§ Quesito scritto 1:
Per favore, elenca tutti i titoli dei dischi di Rosalía nominati nel brano scelto.
§ Quesito scritto 2:
Secondo il brano scelto, da che cosa nasce la «fiducia» di cui parla l’artista?

§ Brano scelto:
————————

Dalla scuola di flamenco al pop globale
Partendo dal folk contemporaneo di “Los Ángeles” del 2017, l’anno successivo Rosalía ha riscritto il flamenco attraverso l’elettronica in “Con El Mal Querer”. “Motomami”, pubblicato nel 2022, era un collage di reggaeton, art pop e vulnerabilità che l’ha consacrata come un’icona dell’ibridazione. “Lux” rappresenta un ritorno all’essenza, ma attraverso il caos. Come Björk prima di lei, Rosalía sembra pensare per contraddizioni. Ogni disco è una reazione al precedente, probabilmente per la «fiducia» di cui parla l’artista, specificando che questa nasce dal non temere il fallimento. A rafforzare questa idea sono stati i libri di Ocean Vuong, da cui Rosalía ha imparato che l’imperfezione è sinonimo di umanità e non raggiungere pienamente ciò che ci siamo prefigurati non è un dramma.

————————

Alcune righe
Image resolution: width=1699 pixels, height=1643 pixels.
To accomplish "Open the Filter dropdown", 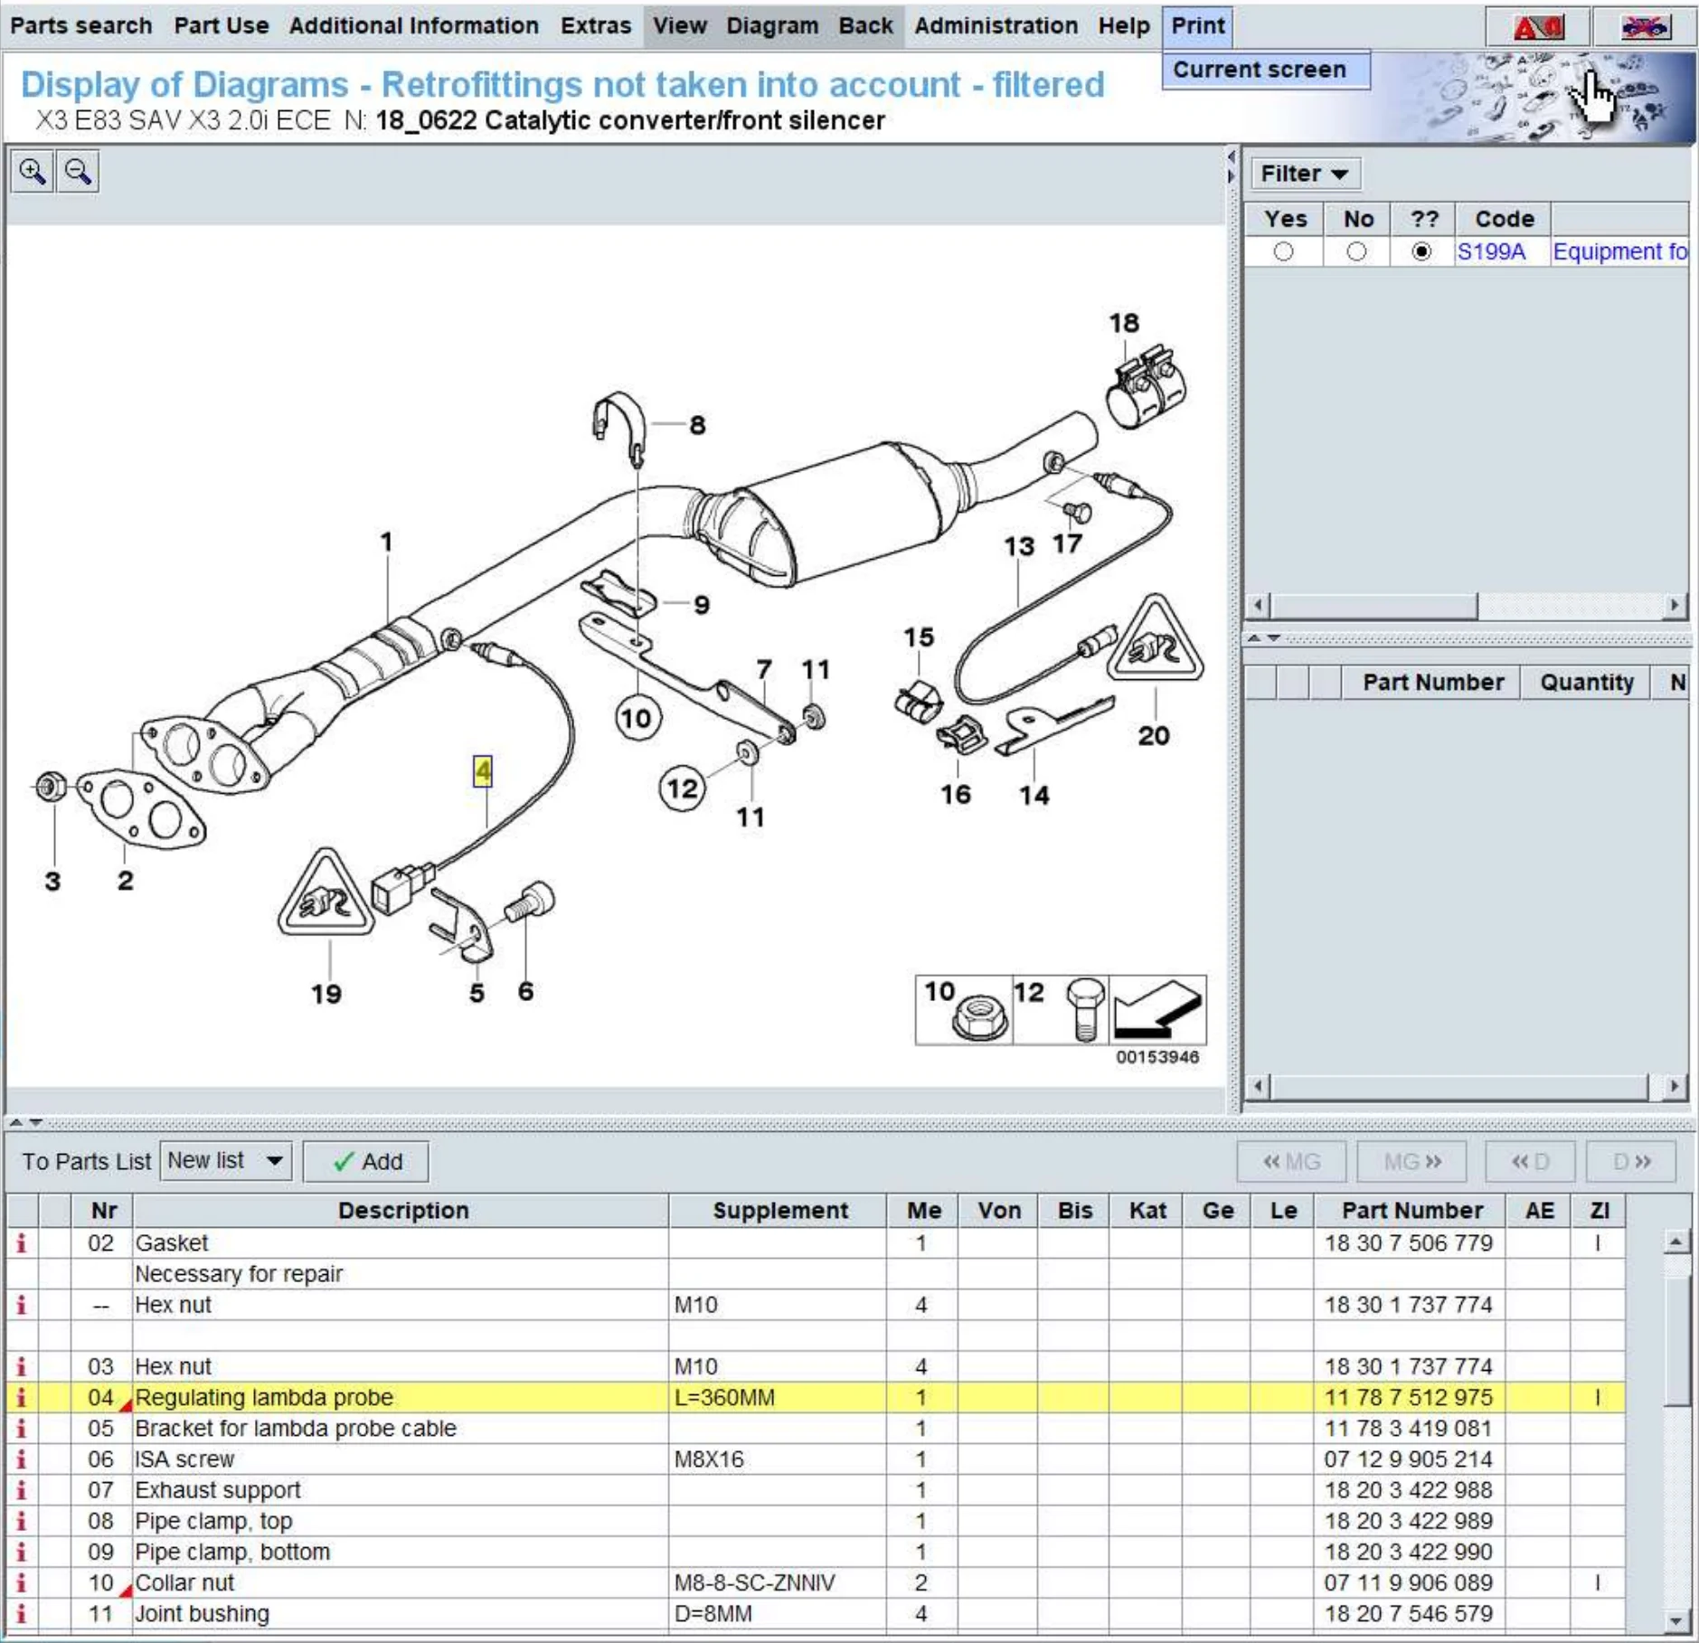I will [x=1304, y=174].
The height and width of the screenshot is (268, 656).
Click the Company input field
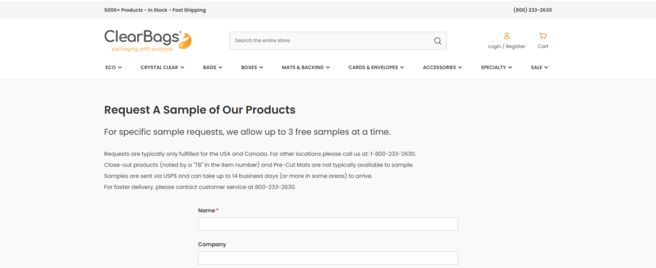pyautogui.click(x=327, y=258)
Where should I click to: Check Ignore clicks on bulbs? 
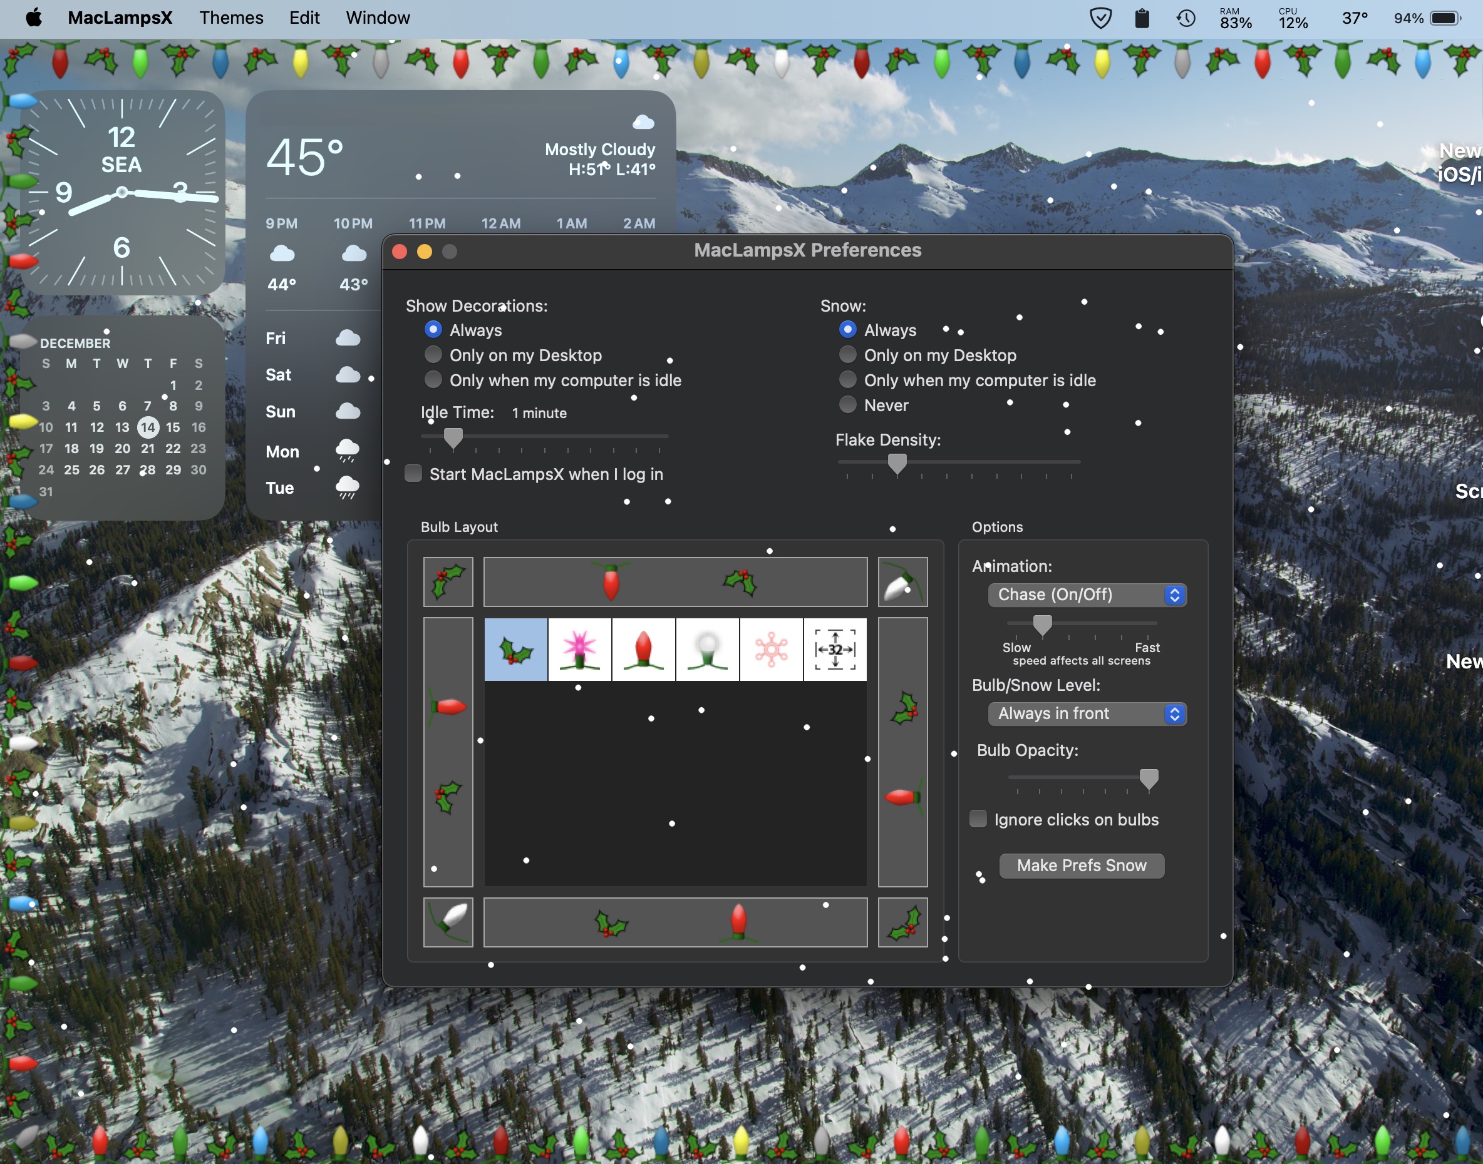pyautogui.click(x=978, y=818)
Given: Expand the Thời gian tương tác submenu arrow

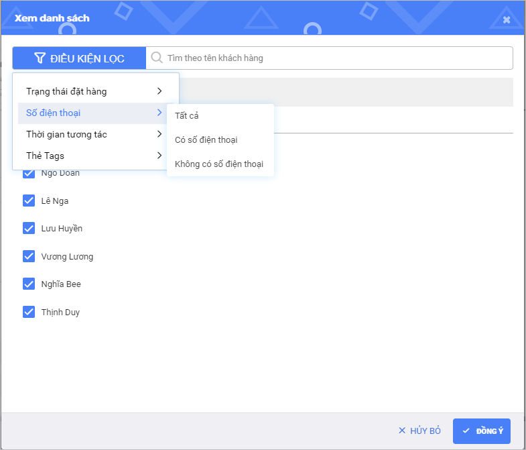Looking at the screenshot, I should point(159,134).
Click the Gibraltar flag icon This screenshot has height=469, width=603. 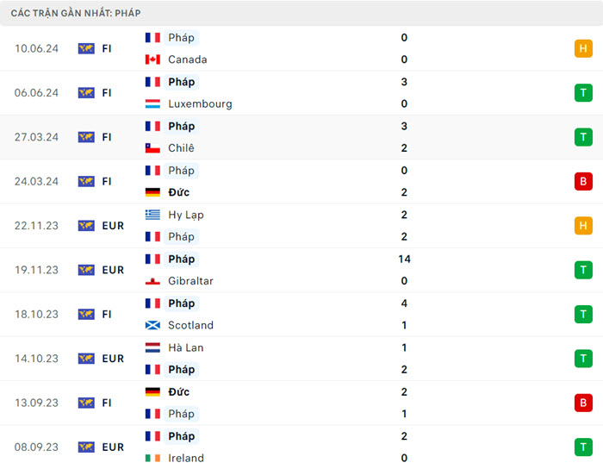coord(152,281)
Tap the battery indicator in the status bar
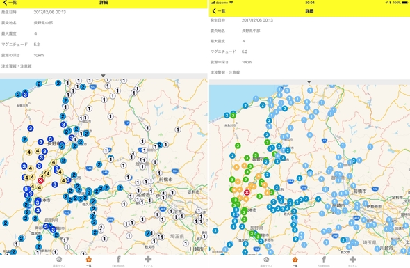 (404, 3)
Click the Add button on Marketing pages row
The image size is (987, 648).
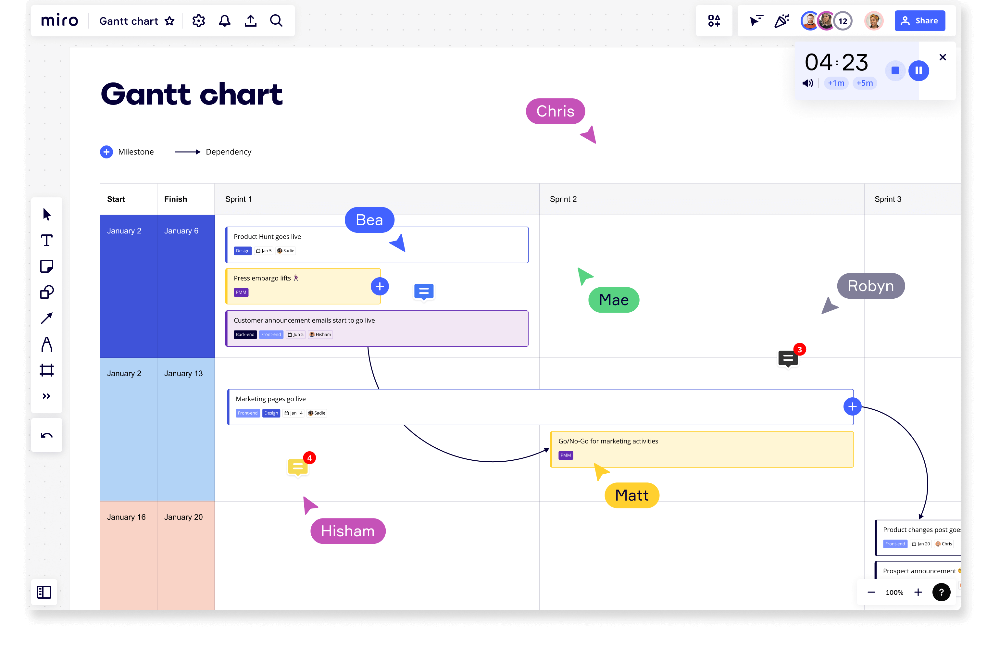pyautogui.click(x=853, y=406)
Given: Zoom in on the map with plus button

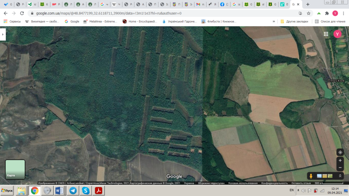Looking at the screenshot, I should tap(340, 160).
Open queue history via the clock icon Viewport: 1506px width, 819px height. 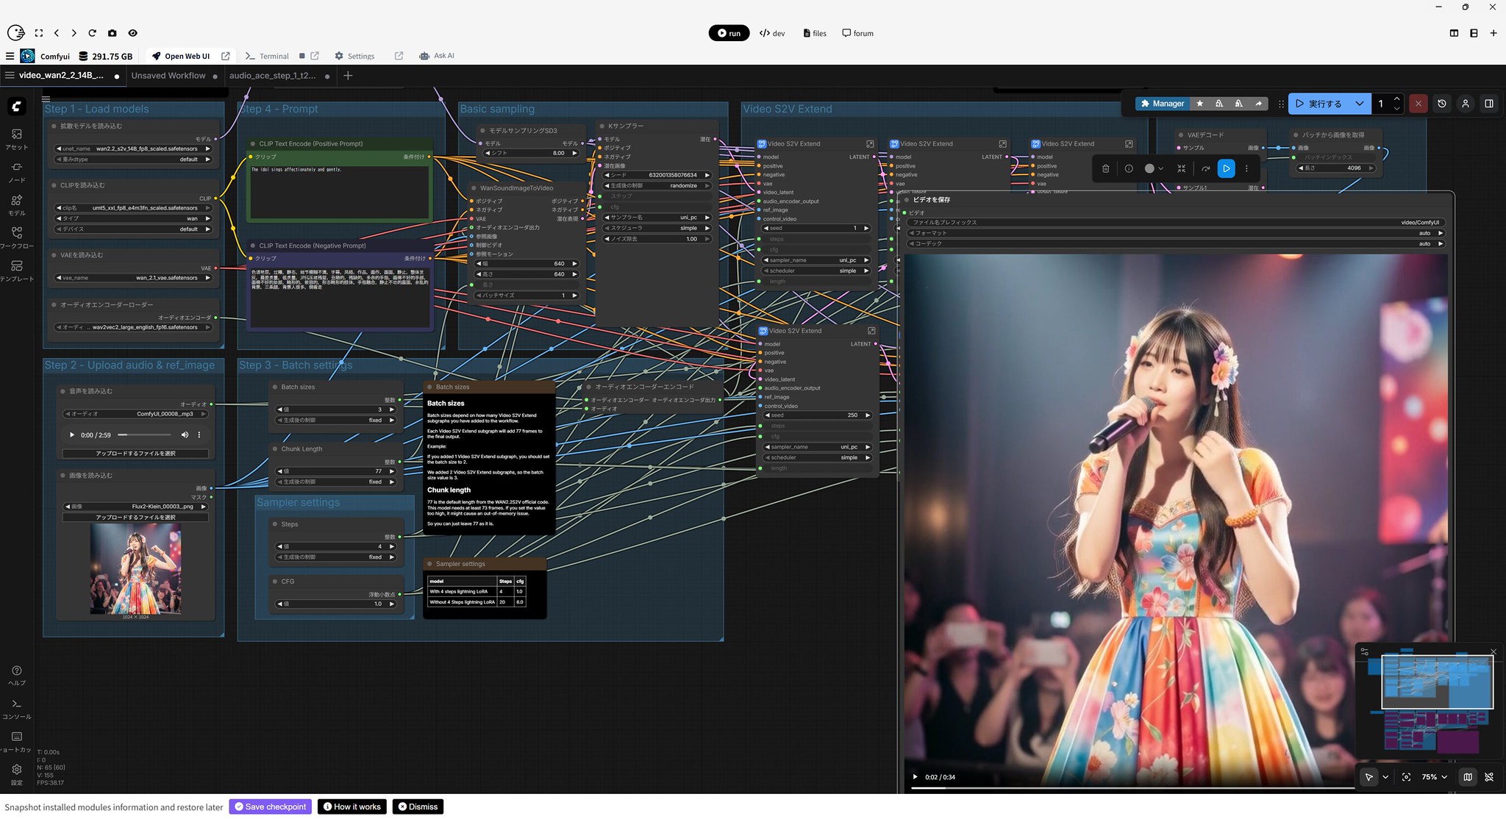tap(1441, 104)
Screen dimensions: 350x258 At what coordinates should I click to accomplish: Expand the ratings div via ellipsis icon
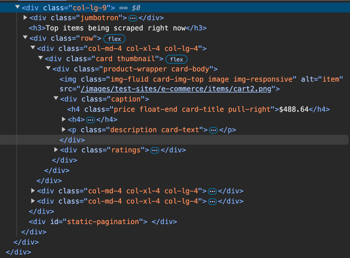point(155,150)
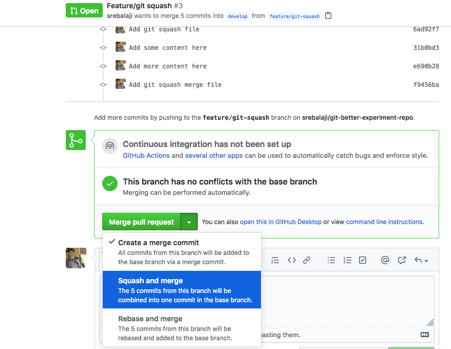View the Markdown formatting help icon
Viewport: 451px width, 349px height.
(x=424, y=334)
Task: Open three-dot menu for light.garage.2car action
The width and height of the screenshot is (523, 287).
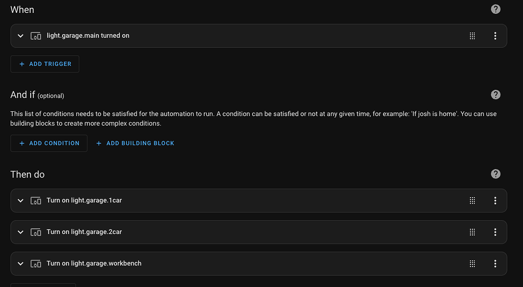Action: click(x=495, y=232)
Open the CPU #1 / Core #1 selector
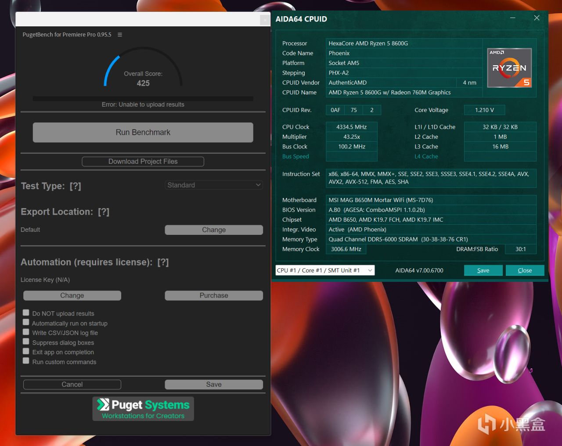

————————

§ Soluzione 1:
“Los Ángeles”, “Con El Mal Querer”, “Motomami”, “Lux”

§ Soluzione 2:
Dal non temere il fallimento.